Problemler:
1. Aşağıdaki istasyon marketleri metnine göre (a), (b) ve (c) ifadelerinin metinle uyuşup uyuşmadığını evet veya hayır diye belirtin ve her yanıtı metinden aynen alınmış belirleyici sözlerle destekleyin. (a) En küçük market bile en az 3,5 elemana ihtiyaç duyar. (b) Bu işte çalışanların tek izni haftalık izindir. (c) İstasyon sahipleri market işletmeciliğini severek yapar.
2. İstasyon marketleri metninde "Tek şubede eleman her zaman sıkıntı" diye başlayan paragrafı, ana bilgilerini koruyarak madde listesi biçiminde yeniden yazın.

Kaynak Metin:
::::::::::

Tek şubede eleman her zaman sıkıntı. Çünkü 7/24 çalışan noktalar olduğu için farklı vardiyalar için mutlaka yedek eleman çalıştırmak zorundasınız. Bu işin bayramı var, senelik izni var, resmi tatili var, hastalığı sağlığı var, haftalık izni var. En ufak marketin dahi minimum 3,5 elemana ihtiyacı oluyor. Yarım eleman bulundurulamayacağı için mecburen 4 eleman istihdam ediliyor. Bir de muhasebe evrakları için bir personel devreye girince marketin cirosu 6 bin TL civarında ise para kazanma ihtimali kalmıyor. Bu tip olumsuzluklar istasyon sahibini rahatsız ediyor ve market işletmeciliğini sevmeden yapıyor. Market elemanlarına akaryakıt alımının pos hizmetini veren kişi olarak bakılıyor. Bu arada ekip motivasyonu çok önemli. Her ne kadar herkes maaşını alsa da artık ufak destekler kurum kültürünün oluşmasında etken oluyor, bu da personel bağlılığını arttırıyor. 

Nedir bu işin çözümü?

::::::::::

(Hedef işaretleme verileri)
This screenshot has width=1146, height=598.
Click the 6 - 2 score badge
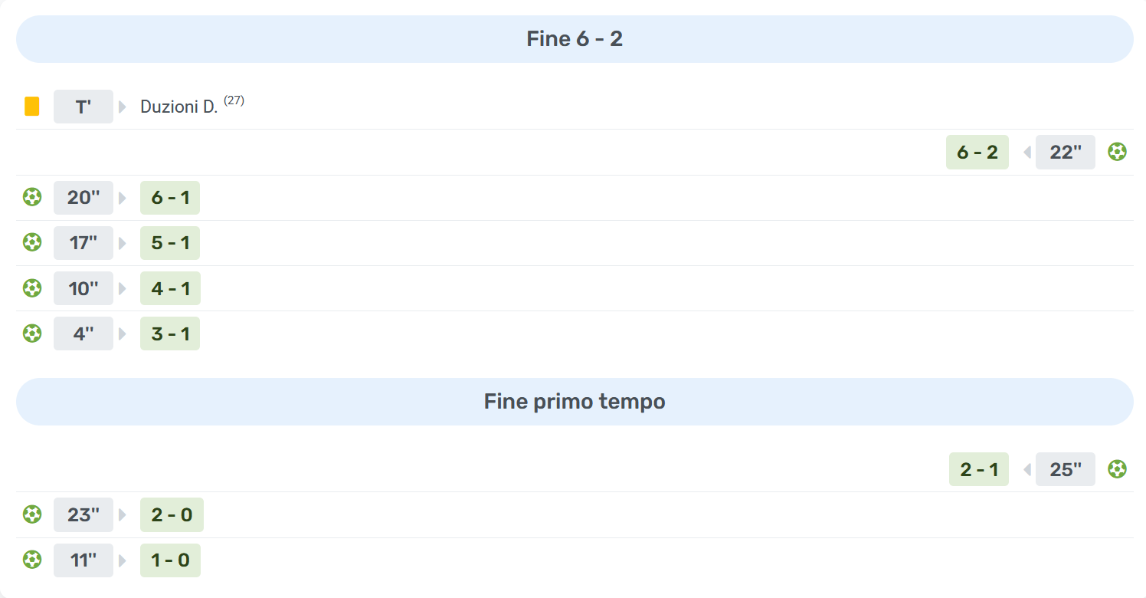click(977, 152)
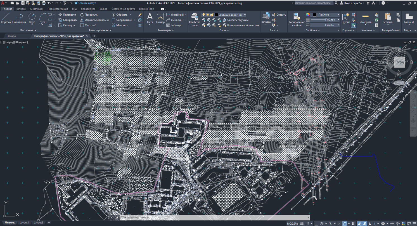Screen dimensions: 417x226
Task: Toggle ortho mode in status bar
Action: click(x=316, y=223)
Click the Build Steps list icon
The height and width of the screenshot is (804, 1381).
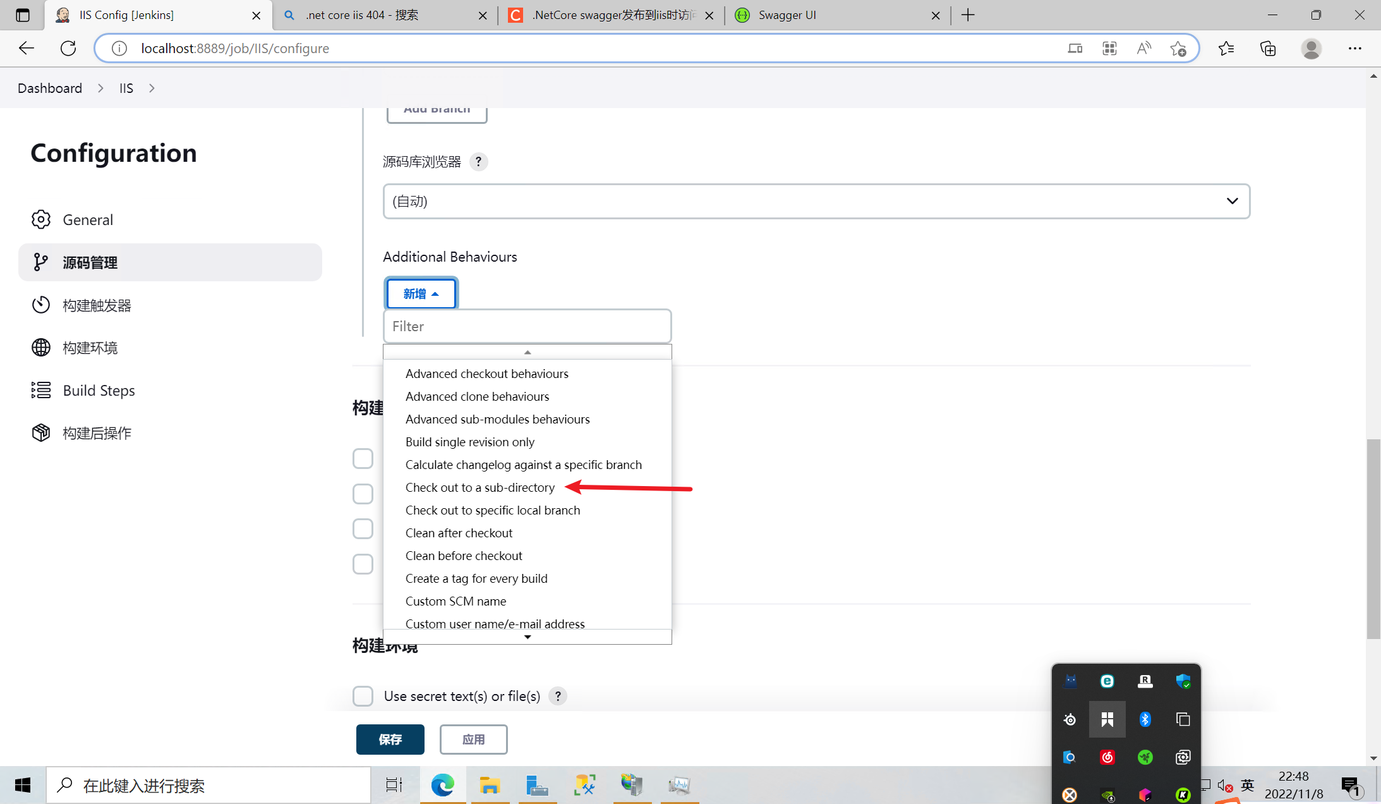pos(41,390)
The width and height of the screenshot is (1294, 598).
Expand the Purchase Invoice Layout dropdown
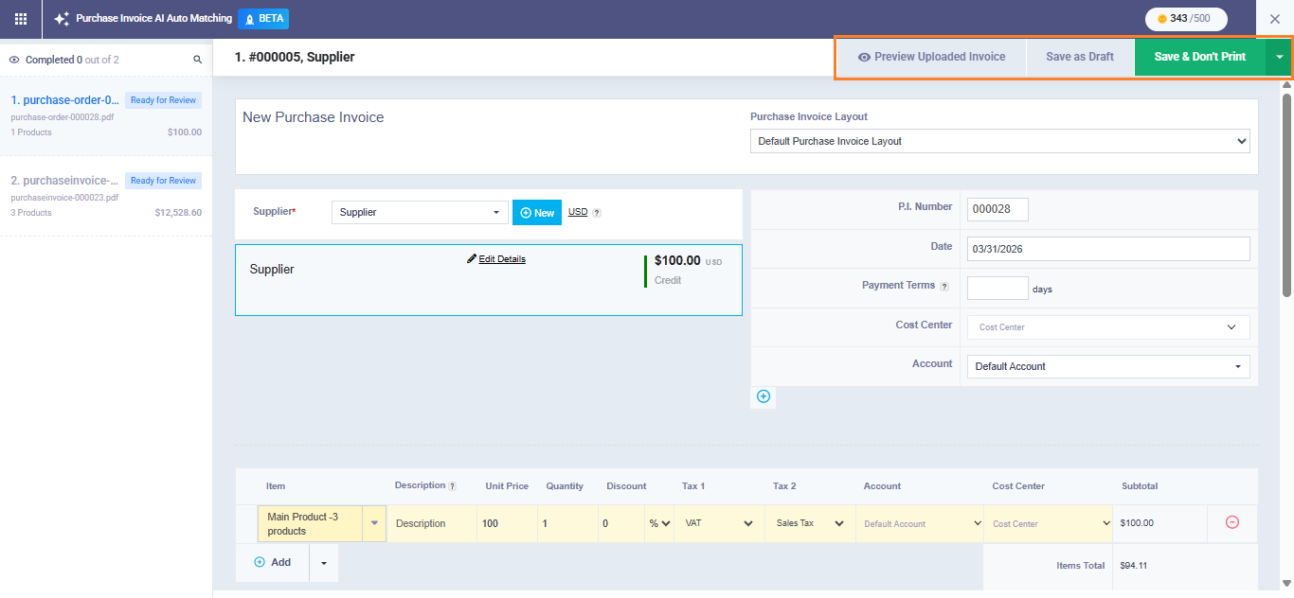[x=999, y=141]
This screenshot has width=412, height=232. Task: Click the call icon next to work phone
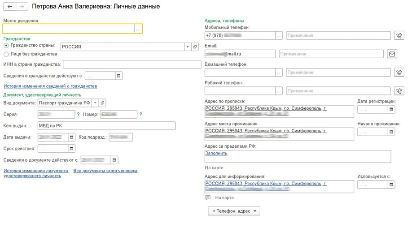399,91
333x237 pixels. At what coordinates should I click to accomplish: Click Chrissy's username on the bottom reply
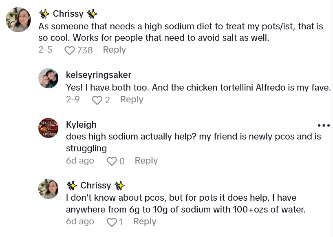[95, 186]
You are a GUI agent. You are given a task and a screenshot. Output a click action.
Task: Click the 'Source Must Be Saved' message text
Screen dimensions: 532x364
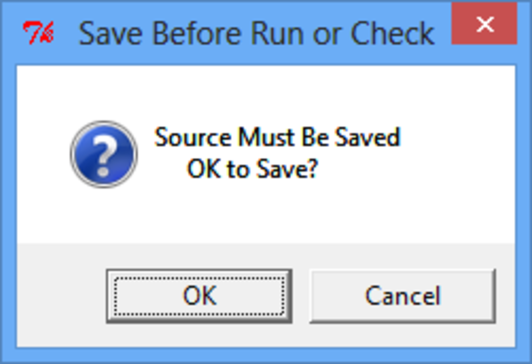pyautogui.click(x=278, y=137)
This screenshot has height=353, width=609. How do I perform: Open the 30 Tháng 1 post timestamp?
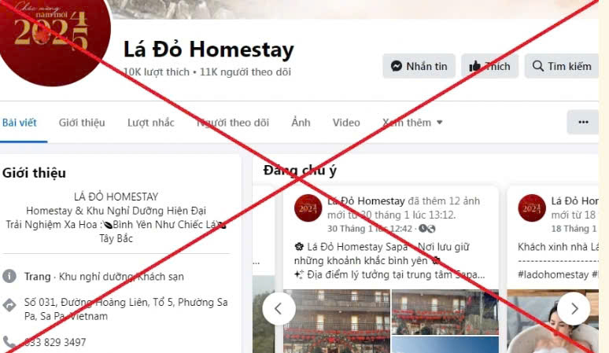(369, 229)
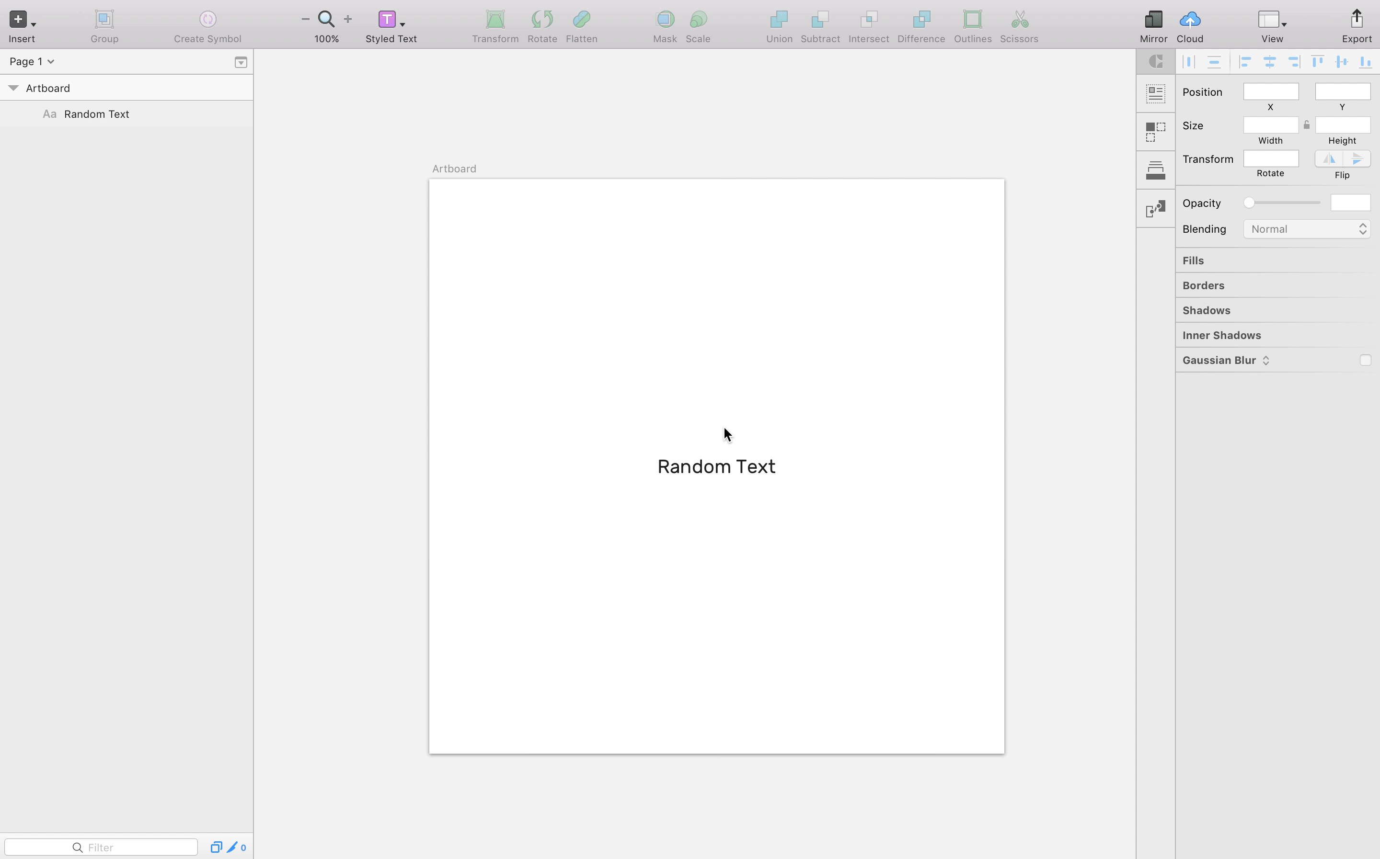Open the Blending mode dropdown showing Normal

(1306, 229)
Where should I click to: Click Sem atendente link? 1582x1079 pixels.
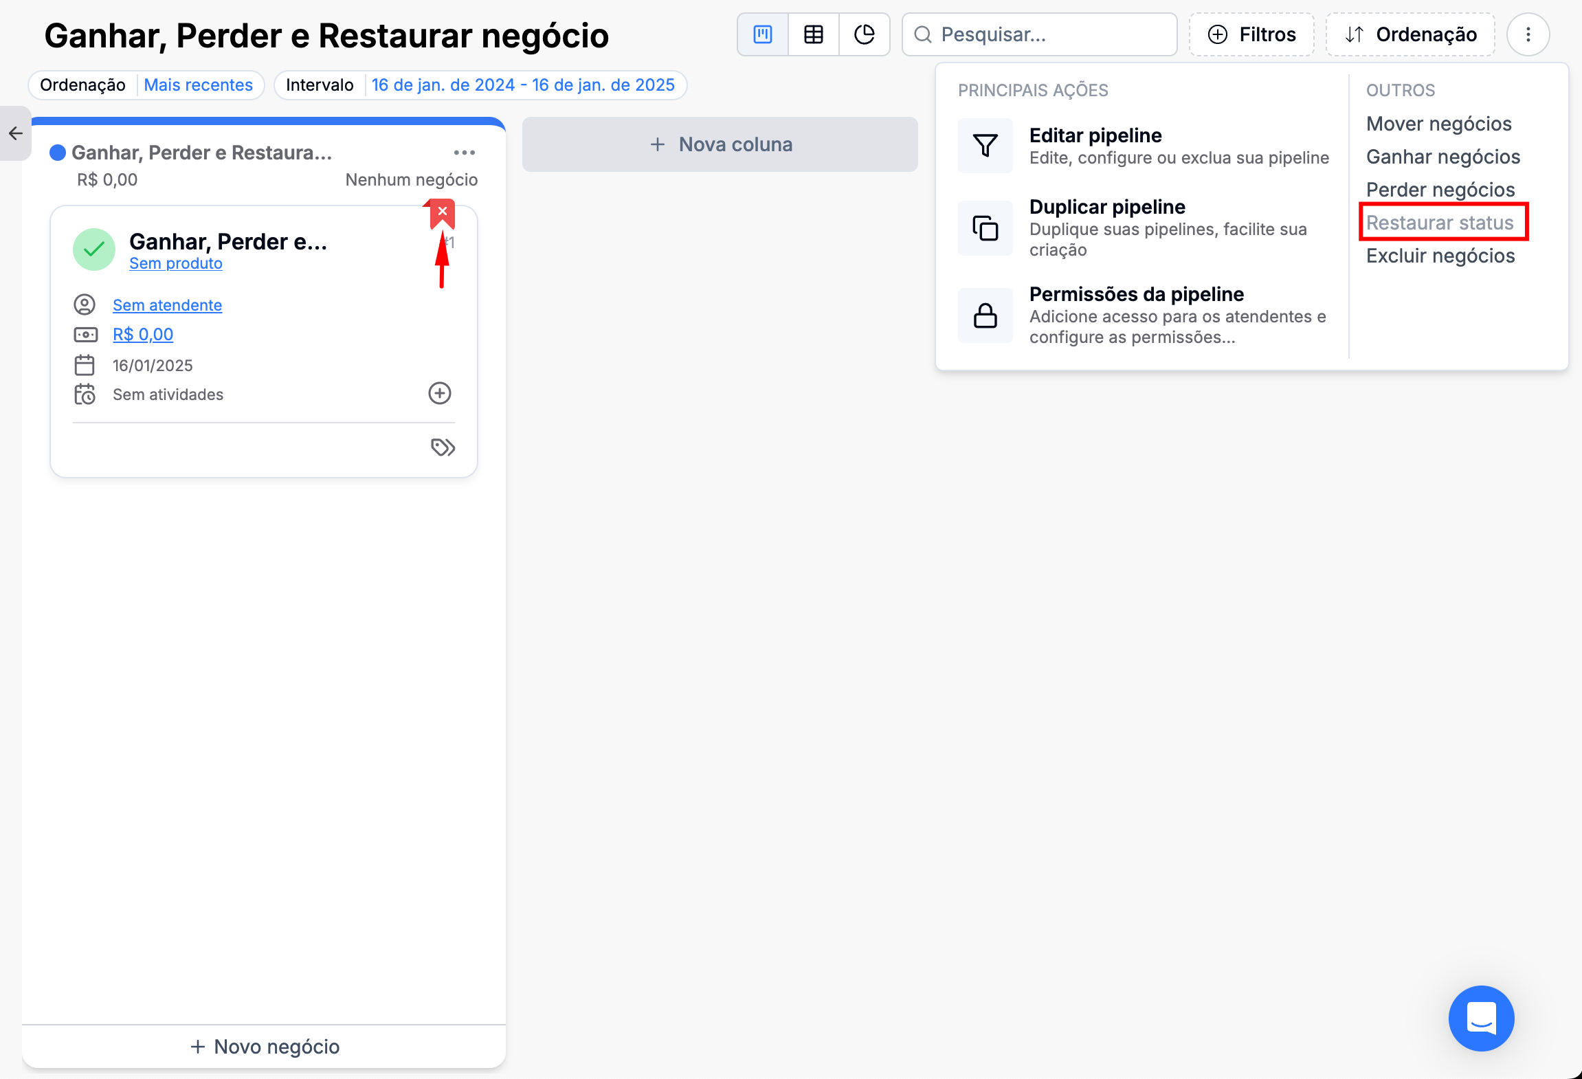click(x=167, y=305)
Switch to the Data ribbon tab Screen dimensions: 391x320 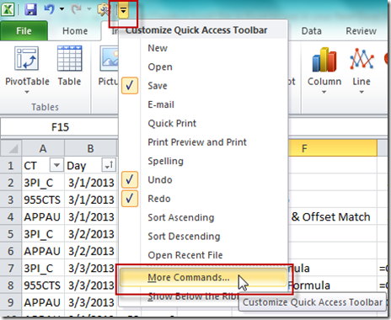tap(312, 31)
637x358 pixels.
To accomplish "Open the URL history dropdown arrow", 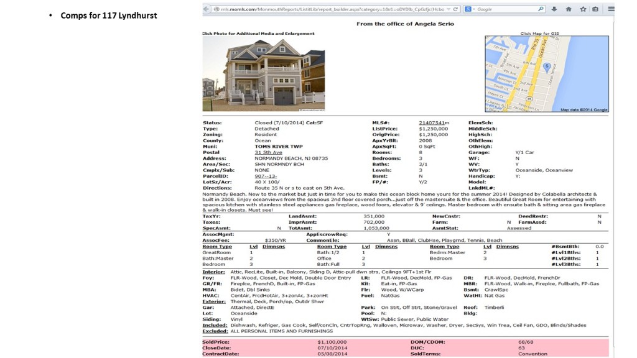I will [x=448, y=9].
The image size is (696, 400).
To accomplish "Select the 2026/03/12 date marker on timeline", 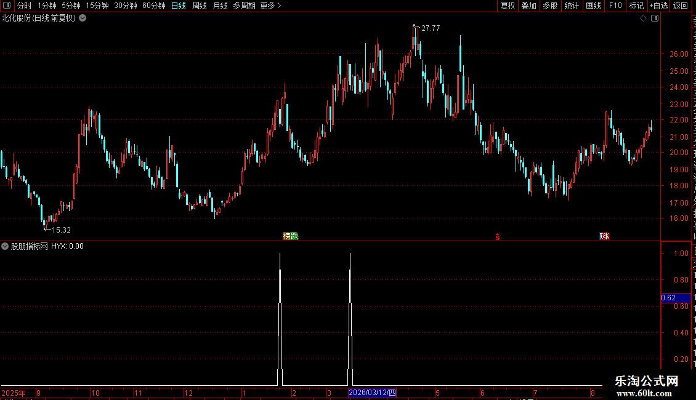I will 372,393.
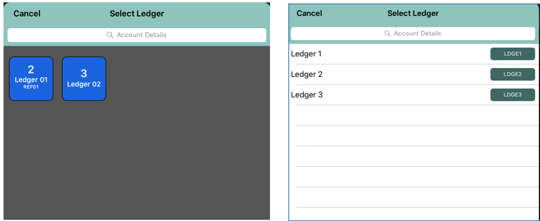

::::::::::

Yanıtlar:
1.
(a) Evet: "En ufak marketin dahi minimum 3,5 elemana ihtiyacı oluyor."
(b) Hayır: "Bu işin bayramı var, senelik izni var, resmi tatili var, hastalığı sağlığı var, haftalık izni var."
(c) Hayır: "market işletmeciliğini sevmeden yapıyor."

2.
- Tek şubede eleman sorunu her zaman yaşanır.
- Noktalar 7/24 çalıştığı için farklı vardiyalarda yedek eleman gerekir.
- Çalışanların bayram, senelik izin, resmi tatil, hastalık ve haftalık izin hakları vardır.
- En küçük market bile en az 3,5 elemana ihtiyaç duyar. Yarım eleman olamayacağı için 4 kişi çalıştırılır.
- Muhasebe evrakları için bir personel daha eklenince, cirosu 6 bin TL civarındaki bir market para kazanamaz.
- Bu olumsuzluklar yüzünden istasyon sahibi market işletmeciliğini sevmeden yapar.
- Market elemanları, akaryakıt alımında pos hizmeti veren kişiler olarak görülür.
- Ekip motivasyonu çok önemlidir. Ufak destekler kurum kültürünü oluşturur ve personel bağlılığını artırır.